> **Vorliegender Auszug**

Der Psychologie-Professor Mateu Servera beantwortet offene Fragen zu seinem Vortrag über die neuropsychologische Beurteilung von Kindern mit ADHS, der am 24. März 2022 stattfand.
Vortrag zur neuropsychologischen Beurteilung von Kindern mit ADHS
Der Hochschulprofessor Mateu Servera hielt einen kostenlosen Online-Vortrag bei der NeuronUP Academy über die neuropsychologische Beurteilung von Kindern mit ADHS. Seine Lehrtätigkeit konzentriert sich auf Psychopathologie sowie die Beurteilung und Intervention bei kindlichen Verhaltensstörungen. Sein Forschungsbereich beschäftigt sich mit der Aufmerksamkeitsdefizit-/Hyperaktivitätsstörung (ADHS), und genauer mit dem Slow Cognitive Tempo (SCT).
Am Ende des Vortrags wurde eine Live-Fragerunde eröffnet. Allerdings blieben einige Fragen offen, die im Folgenden beantwortet werden:
Fragen zum Vortrag
1. Paz Fernández:
- Frage:
Bei der Anwendung der Tests nach dem Überwachungsparadigma und dem Paradigma der kontinuierlichen Ausführung, in welcher der beiden werden Kinder mit ADHS voraussichtlich schlechtere Leistungen zeigen?
- Antwort:
Bei der Anwendung der Aufmerksamkeitsprüfungen und im Vergleich der beiden am häufigsten verwendeten Paradigmen, Überwachung und kontinuierliche Ausführung, sollten die größten Probleme im Überwachungsparadigma auftreten.
Generell haben sie im Überwachungsparadigma mehr Schwierigkeiten als bei der kontinuierlichen Ausführung. Außerdem sei erwähnt, dass sich der Unterschied eher in der Variabilität der Reaktionszeit zeigt als in der Leistung (Endergebnis oder Aufmerksamkeitskapazität). Dies ist das entscheidende Maß bei Kindern mit ADHS.
Ein übernormales Maß an Variabilität – das heißt, Phasen sehr fokussierter, normal schneller Reaktionen wechseln mit Phasen starker Ablenkung –, insgesamt detektiert die Variabilität der Reaktionszeit besser als das Endergebnis. Dennoch dürfte das Endergebnis vergleichsweise schlechter im Überwachungsparadigma ausfallen als bei kontinuierlicher Ausführung.

> **Zu erledigen**
Nenne anhand des vorliegenden Auszugs die Einrichtung, bei der Mateu Servera seinen kostenlosen Online-Vortrag hielt.

> **Angezeigte Informationen**
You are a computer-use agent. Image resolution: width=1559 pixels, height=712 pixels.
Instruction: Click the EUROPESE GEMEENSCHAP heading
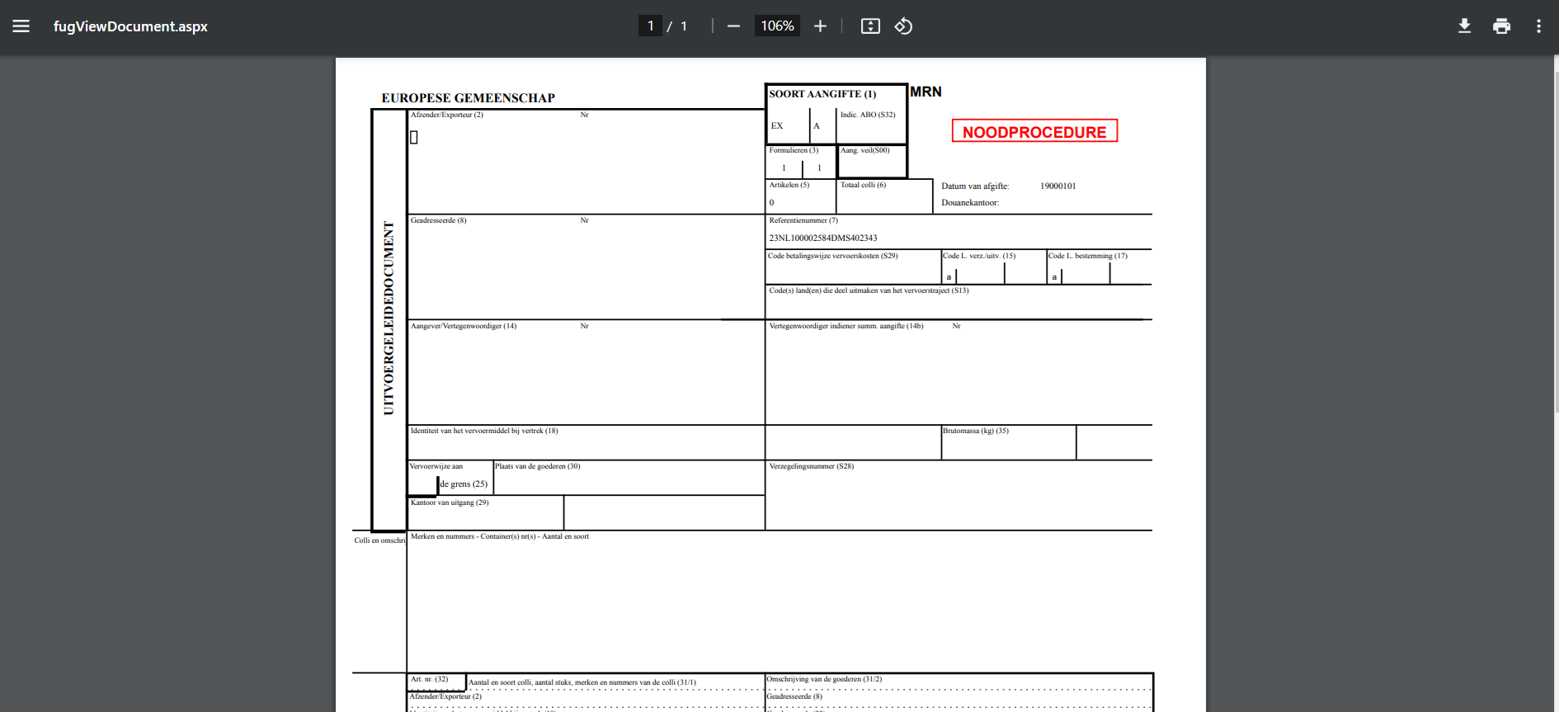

> **Schriftliche Antwort**
Bei der NeuronUP Academy.